Copy out exactly the lines from the first line of the material below through the line containing "mailto:community@evergreen.ca (744, 1049)", and nothing beyond them.
───── Record extracts
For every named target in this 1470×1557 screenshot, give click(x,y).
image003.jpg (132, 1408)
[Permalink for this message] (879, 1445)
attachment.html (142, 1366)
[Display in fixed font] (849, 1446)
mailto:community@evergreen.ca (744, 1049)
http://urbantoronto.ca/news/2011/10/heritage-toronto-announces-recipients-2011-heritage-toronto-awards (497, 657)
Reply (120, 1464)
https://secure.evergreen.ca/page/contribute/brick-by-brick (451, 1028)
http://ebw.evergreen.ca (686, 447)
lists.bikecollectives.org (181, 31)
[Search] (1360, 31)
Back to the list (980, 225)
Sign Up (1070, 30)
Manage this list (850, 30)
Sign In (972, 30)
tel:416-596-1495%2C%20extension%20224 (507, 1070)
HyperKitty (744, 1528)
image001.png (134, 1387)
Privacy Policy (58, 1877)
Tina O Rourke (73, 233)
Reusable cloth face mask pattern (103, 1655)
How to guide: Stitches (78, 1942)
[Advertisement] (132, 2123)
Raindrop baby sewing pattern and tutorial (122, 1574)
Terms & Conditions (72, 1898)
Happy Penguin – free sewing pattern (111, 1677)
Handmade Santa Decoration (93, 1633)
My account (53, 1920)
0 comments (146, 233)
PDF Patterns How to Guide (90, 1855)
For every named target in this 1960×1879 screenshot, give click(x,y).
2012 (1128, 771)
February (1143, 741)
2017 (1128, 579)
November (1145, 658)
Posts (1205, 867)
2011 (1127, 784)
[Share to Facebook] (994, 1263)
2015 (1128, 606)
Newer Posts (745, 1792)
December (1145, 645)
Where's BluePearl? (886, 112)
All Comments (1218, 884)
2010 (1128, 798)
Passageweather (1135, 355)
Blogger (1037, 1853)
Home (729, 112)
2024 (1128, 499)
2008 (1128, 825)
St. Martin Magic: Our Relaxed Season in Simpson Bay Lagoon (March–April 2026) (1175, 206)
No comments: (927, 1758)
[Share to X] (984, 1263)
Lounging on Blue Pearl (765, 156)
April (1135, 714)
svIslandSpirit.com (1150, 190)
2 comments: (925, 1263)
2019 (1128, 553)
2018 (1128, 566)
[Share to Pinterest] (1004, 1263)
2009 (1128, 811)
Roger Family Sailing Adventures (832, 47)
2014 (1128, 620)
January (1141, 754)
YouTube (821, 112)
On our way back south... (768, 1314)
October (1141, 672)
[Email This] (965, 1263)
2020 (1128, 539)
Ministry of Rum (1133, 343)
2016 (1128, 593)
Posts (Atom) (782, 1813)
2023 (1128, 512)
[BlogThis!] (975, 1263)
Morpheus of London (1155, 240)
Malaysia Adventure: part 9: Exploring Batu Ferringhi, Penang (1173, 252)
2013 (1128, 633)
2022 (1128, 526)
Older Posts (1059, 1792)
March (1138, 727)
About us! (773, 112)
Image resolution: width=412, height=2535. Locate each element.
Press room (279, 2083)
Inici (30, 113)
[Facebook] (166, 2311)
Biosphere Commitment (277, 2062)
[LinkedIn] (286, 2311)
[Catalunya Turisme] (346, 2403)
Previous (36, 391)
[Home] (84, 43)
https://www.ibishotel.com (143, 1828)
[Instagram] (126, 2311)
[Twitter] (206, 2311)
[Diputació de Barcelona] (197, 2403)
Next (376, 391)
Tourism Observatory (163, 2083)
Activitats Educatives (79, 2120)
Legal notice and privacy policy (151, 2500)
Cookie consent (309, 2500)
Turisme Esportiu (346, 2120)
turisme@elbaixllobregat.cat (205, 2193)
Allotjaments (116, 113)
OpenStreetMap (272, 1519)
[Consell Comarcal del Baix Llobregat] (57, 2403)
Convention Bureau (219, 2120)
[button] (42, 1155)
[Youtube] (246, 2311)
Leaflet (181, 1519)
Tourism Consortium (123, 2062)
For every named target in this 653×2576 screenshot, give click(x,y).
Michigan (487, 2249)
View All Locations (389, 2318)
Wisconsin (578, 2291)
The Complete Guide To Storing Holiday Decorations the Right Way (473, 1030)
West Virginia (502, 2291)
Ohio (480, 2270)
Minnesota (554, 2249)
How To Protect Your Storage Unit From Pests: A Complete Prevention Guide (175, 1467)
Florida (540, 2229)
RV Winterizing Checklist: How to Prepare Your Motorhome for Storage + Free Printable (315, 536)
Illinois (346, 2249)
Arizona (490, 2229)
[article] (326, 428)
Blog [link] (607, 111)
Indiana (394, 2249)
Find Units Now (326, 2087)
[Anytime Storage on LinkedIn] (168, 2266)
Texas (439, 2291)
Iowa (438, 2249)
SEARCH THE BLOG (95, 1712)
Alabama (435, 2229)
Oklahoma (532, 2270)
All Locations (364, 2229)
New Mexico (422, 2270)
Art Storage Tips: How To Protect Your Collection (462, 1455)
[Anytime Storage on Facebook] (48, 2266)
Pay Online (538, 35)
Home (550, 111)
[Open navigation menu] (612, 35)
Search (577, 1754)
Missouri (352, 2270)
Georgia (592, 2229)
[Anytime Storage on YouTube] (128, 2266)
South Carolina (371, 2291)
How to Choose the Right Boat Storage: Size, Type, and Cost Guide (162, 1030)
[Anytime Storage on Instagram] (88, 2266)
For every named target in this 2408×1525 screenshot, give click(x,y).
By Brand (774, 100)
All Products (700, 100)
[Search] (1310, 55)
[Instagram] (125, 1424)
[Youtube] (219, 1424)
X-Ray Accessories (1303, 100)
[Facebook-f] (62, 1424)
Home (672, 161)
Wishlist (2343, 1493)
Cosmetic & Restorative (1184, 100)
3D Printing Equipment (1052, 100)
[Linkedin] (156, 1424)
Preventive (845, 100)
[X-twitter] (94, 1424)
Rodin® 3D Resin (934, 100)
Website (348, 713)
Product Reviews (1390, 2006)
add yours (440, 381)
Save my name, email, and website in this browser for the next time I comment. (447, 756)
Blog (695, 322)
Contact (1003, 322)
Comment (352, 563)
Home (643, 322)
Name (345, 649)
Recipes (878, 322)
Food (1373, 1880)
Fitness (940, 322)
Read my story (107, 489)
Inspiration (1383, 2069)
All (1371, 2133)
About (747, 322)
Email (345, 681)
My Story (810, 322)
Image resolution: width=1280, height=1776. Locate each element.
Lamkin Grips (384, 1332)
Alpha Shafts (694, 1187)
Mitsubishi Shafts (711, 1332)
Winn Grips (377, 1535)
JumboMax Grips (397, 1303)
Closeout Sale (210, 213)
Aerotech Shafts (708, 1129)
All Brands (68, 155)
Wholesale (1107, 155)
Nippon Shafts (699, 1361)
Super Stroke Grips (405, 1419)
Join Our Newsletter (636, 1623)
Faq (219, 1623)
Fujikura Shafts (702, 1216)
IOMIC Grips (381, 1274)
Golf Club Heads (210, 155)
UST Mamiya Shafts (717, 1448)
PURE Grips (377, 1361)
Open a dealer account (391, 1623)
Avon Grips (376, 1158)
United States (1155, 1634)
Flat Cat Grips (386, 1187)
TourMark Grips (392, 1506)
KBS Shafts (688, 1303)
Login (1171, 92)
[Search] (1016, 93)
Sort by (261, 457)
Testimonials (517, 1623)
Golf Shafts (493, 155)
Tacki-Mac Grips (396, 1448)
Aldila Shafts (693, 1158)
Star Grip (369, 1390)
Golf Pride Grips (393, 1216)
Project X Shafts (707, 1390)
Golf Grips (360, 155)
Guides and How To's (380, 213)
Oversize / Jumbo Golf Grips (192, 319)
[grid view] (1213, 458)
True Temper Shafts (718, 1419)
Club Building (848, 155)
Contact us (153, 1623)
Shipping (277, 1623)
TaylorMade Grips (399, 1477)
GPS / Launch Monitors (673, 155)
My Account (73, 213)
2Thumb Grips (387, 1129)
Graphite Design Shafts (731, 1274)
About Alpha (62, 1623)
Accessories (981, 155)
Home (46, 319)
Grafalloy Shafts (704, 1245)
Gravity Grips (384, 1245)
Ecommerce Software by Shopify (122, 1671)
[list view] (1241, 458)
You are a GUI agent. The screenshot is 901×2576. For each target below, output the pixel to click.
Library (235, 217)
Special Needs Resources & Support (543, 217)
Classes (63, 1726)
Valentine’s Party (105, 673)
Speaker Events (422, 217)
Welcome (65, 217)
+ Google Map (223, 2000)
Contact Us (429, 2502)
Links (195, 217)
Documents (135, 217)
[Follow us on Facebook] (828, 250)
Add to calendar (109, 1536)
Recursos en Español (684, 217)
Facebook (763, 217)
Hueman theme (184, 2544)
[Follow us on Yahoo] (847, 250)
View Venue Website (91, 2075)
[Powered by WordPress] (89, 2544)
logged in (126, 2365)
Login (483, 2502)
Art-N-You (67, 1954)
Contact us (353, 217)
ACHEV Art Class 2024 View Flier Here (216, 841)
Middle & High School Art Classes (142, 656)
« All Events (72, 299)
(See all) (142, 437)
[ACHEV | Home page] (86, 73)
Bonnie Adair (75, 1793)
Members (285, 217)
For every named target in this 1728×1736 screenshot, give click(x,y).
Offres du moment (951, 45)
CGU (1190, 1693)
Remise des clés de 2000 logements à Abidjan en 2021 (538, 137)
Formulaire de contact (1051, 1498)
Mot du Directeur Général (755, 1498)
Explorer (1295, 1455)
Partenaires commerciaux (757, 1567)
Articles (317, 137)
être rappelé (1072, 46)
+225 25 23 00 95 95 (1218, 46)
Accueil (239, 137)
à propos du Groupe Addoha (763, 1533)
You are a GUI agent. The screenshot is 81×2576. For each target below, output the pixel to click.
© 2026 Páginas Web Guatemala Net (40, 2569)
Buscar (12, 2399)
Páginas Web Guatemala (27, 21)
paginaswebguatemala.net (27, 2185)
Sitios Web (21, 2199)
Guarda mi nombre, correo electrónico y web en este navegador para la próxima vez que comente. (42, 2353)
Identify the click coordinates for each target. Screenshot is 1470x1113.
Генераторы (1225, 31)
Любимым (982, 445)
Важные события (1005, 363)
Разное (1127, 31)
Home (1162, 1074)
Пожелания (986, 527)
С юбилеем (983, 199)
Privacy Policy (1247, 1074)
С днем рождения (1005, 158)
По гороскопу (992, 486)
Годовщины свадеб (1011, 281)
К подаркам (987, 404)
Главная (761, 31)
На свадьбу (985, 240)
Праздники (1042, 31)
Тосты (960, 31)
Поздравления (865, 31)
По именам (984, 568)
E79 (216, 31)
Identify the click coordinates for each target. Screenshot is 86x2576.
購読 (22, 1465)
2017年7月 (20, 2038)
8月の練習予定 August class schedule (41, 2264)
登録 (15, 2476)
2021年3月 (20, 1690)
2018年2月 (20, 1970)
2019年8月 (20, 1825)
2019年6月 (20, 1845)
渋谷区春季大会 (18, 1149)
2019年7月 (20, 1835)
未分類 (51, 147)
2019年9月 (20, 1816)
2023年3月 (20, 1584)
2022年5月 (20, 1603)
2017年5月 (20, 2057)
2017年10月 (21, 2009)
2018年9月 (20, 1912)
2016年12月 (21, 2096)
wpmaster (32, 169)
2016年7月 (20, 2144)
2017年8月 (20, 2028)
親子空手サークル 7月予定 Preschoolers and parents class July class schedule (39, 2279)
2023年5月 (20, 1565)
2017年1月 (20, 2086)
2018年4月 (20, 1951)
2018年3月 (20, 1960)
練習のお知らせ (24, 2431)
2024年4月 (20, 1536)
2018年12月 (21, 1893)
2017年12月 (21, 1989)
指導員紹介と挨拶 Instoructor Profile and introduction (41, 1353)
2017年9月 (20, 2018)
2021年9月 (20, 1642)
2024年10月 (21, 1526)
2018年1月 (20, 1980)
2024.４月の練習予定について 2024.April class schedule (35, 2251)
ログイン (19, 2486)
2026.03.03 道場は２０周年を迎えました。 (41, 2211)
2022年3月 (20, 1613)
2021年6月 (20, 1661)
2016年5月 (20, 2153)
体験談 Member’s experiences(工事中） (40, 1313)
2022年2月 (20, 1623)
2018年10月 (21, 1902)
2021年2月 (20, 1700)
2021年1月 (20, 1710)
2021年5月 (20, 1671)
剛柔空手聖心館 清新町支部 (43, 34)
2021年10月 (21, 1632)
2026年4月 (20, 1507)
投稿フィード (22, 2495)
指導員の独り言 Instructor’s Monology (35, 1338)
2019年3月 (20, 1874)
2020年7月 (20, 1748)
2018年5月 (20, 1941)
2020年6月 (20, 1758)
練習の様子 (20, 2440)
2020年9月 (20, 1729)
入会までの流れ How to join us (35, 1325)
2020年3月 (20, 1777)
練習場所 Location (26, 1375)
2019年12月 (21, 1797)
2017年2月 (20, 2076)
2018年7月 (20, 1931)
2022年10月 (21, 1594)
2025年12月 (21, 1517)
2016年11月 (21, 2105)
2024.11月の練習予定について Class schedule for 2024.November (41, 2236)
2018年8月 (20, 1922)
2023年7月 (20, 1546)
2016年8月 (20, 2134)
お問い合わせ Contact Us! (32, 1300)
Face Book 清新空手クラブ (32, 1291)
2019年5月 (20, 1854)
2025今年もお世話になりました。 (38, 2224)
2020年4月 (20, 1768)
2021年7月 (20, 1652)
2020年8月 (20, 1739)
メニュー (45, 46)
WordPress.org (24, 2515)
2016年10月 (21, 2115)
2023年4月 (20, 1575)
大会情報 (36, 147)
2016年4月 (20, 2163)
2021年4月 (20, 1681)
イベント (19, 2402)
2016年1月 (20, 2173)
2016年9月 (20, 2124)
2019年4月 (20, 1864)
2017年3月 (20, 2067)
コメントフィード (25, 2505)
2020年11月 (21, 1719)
──────────
Task solution:
For every named target in this 1470×1557 screenshot, give click(x,y).
image003.jpg (132, 1408)
[Permalink for this message] (879, 1445)
attachment.html (142, 1366)
[Display in fixed font] (849, 1446)
mailto:community@evergreen.ca (744, 1049)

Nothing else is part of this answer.